Written request
Copy out the material below line for line, keeping every character unchanged.

Provided data
============================================================
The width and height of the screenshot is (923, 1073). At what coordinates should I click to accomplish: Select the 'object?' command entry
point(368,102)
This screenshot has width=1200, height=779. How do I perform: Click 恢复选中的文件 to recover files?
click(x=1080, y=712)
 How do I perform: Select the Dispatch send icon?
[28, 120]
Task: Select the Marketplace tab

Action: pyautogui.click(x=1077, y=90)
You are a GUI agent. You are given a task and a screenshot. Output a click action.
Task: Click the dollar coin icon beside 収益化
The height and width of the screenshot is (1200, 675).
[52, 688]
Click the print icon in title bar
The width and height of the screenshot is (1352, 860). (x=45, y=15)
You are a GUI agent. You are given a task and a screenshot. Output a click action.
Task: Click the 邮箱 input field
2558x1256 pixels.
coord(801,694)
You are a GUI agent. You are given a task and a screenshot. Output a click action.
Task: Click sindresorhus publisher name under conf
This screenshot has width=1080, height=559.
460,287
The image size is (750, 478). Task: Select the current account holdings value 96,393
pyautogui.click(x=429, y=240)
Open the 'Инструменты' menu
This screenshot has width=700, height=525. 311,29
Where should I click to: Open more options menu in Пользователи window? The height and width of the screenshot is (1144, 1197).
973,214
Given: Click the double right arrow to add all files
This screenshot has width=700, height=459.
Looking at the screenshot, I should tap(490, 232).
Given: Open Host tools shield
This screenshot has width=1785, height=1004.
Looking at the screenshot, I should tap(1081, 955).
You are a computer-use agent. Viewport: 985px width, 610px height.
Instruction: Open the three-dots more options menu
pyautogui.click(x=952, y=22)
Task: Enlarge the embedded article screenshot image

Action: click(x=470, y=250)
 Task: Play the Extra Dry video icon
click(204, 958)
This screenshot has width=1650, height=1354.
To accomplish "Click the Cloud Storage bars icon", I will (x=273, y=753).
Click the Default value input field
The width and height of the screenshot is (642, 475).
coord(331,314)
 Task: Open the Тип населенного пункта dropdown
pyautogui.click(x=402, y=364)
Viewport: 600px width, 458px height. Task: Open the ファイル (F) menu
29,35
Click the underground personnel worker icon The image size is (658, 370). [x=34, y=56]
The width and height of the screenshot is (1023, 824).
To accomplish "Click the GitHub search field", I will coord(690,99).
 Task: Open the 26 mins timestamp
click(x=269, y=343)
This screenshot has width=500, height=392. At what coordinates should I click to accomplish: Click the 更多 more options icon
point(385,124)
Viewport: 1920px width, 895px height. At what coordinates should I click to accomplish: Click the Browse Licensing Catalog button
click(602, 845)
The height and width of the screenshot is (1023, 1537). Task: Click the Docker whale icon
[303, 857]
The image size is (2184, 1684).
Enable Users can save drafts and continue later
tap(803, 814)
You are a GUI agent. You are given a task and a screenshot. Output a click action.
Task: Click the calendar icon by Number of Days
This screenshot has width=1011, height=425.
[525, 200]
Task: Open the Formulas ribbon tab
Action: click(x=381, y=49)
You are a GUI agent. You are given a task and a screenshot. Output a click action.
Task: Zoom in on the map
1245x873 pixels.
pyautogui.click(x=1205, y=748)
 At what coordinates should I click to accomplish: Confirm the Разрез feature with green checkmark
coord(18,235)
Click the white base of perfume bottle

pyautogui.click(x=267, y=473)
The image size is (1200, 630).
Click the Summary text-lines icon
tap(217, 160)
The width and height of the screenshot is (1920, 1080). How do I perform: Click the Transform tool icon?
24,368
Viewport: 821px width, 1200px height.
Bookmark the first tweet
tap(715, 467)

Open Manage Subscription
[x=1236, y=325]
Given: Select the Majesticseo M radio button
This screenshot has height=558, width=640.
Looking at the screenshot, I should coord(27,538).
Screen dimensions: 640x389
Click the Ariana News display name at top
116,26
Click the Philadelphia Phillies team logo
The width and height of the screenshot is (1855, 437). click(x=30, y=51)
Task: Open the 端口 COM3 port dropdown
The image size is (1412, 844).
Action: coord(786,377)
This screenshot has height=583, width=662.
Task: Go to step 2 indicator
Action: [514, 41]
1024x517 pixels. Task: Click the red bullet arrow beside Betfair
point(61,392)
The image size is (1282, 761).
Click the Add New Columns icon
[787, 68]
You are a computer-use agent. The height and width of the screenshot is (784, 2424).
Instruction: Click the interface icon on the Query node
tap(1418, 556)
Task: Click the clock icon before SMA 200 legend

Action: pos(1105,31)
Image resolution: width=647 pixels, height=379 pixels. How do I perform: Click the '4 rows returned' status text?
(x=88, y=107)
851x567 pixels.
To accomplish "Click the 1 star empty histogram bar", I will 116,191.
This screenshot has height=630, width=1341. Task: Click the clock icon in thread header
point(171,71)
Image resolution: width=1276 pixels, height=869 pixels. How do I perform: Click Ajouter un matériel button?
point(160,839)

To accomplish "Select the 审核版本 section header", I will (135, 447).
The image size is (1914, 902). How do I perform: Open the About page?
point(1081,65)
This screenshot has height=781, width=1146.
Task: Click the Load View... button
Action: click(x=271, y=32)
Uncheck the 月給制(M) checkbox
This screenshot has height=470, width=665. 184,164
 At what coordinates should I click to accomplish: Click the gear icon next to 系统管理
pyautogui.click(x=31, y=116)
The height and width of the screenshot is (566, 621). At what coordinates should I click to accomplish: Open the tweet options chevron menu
============================================================
Reply to the task
The width and height of the screenshot is (923, 1073). At what coordinates should I click to accomplish: Select the 'object?' command entry
point(368,102)
This screenshot has width=1200, height=779. How do I perform: Click 恢复选中的文件 to recover files?
click(x=1080, y=712)
 How do I perform: Select the Dispatch send icon?
[28, 120]
Task: Select the Marketplace tab

Action: pyautogui.click(x=1077, y=90)
You are a GUI agent. You are given a task and a screenshot. Output a click action.
Task: Click the dollar coin icon beside 収益化
The height and width of the screenshot is (1200, 675).
[52, 688]
Click the print icon in title bar
The width and height of the screenshot is (1352, 860). (x=45, y=15)
You are a GUI agent. You are given a task and a screenshot. Output a click action.
Task: Click the 邮箱 input field
2558x1256 pixels.
coord(801,694)
You are a GUI agent. You are given a task and a screenshot. Output a click action.
Task: Click sindresorhus publisher name under conf
This screenshot has width=1080, height=559.
460,287
The image size is (750, 478). Task: Select the current account holdings value 96,393
pyautogui.click(x=429, y=240)
Open the 'Инструменты' menu
This screenshot has width=700, height=525. 311,29
Where should I click to: Open more options menu in Пользователи window? The height and width of the screenshot is (1144, 1197).
973,214
Given: Click the double right arrow to add all files
This screenshot has width=700, height=459.
Looking at the screenshot, I should tap(490, 232).
Given: Open Host tools shield
This screenshot has width=1785, height=1004.
Looking at the screenshot, I should tap(1081, 955).
You are a computer-use agent. Viewport: 985px width, 610px height.
Instruction: Open the three-dots more options menu
pyautogui.click(x=952, y=22)
Task: Enlarge the embedded article screenshot image

Action: click(x=470, y=250)
 Task: Play the Extra Dry video icon
click(204, 958)
This screenshot has width=1650, height=1354.
To accomplish "Click the Cloud Storage bars icon", I will (x=273, y=753).
Click the Default value input field
The width and height of the screenshot is (642, 475).
coord(331,314)
 Task: Open the Тип населенного пункта dropdown
pyautogui.click(x=402, y=364)
Viewport: 600px width, 458px height. Task: Open the ファイル (F) menu
29,35
Click the underground personnel worker icon The image size is (658, 370). [x=34, y=56]
The width and height of the screenshot is (1023, 824).
To accomplish "Click the GitHub search field", I will coord(690,99).
 Task: Open the 26 mins timestamp
click(x=269, y=343)
This screenshot has width=500, height=392. At what coordinates should I click to accomplish: Click the 更多 more options icon
point(385,124)
Viewport: 1920px width, 895px height. At what coordinates should I click to accomplish: Click the Browse Licensing Catalog button
click(602, 845)
The height and width of the screenshot is (1023, 1537). Task: Click the Docker whale icon
[303, 857]
The image size is (2184, 1684).
Enable Users can save drafts and continue later
tap(803, 814)
You are a GUI agent. You are given a task and a screenshot. Output a click action.
Task: Click the calendar icon by Number of Days
This screenshot has width=1011, height=425.
[525, 200]
Task: Open the Formulas ribbon tab
Action: click(x=381, y=49)
You are a GUI agent. You are given a task and a screenshot. Output a click action.
Task: Zoom in on the map
1245x873 pixels.
pyautogui.click(x=1205, y=748)
 At what coordinates should I click to accomplish: Confirm the Разрез feature with green checkmark
coord(18,235)
Click the white base of perfume bottle

pyautogui.click(x=267, y=473)
The image size is (1200, 630).
Click the Summary text-lines icon
tap(217, 160)
The width and height of the screenshot is (1920, 1080). How do I perform: Click the Transform tool icon?
24,368
Viewport: 821px width, 1200px height.
Bookmark the first tweet
tap(715, 467)

Open Manage Subscription
[x=1236, y=325]
Given: Select the Majesticseo M radio button
This screenshot has height=558, width=640.
Looking at the screenshot, I should coord(27,538).
Screen dimensions: 640x389
Click the Ariana News display name at top
116,26
Click the Philadelphia Phillies team logo
The width and height of the screenshot is (1855, 437). click(x=30, y=51)
Task: Open the 端口 COM3 port dropdown
The image size is (1412, 844).
Action: coord(786,377)
This screenshot has height=583, width=662.
Task: Go to step 2 indicator
Action: [514, 41]
1024x517 pixels. Task: Click the red bullet arrow beside Betfair
point(61,392)
The image size is (1282, 761).
Click the Add New Columns icon
[787, 68]
You are a computer-use agent. The height and width of the screenshot is (784, 2424).
Instruction: Click the interface icon on the Query node
tap(1418, 556)
Task: Click the clock icon before SMA 200 legend

Action: pos(1105,31)
Image resolution: width=647 pixels, height=379 pixels. How do I perform: Click the '4 rows returned' status text?
(x=88, y=107)
851x567 pixels.
To accomplish "Click the 1 star empty histogram bar", I will 116,191.
This screenshot has height=630, width=1341. Task: Click the clock icon in thread header
point(171,71)
Image resolution: width=1276 pixels, height=869 pixels. How do I perform: Click Ajouter un matériel button?
point(160,839)

To accomplish "Select the 审核版本 section header", I will (135, 447).
The image size is (1914, 902). How do I perform: Open the About page?
point(1081,65)
This screenshot has height=781, width=1146.
Task: Click the Load View... button
Action: click(x=271, y=32)
Uncheck the 月給制(M) checkbox
This screenshot has height=470, width=665. 184,164
 At what coordinates should I click to accomplish: Click the gear icon next to 系统管理
pyautogui.click(x=31, y=116)
The height and width of the screenshot is (566, 621). At what coordinates should I click to accomplish: Open the tweet options chevron menu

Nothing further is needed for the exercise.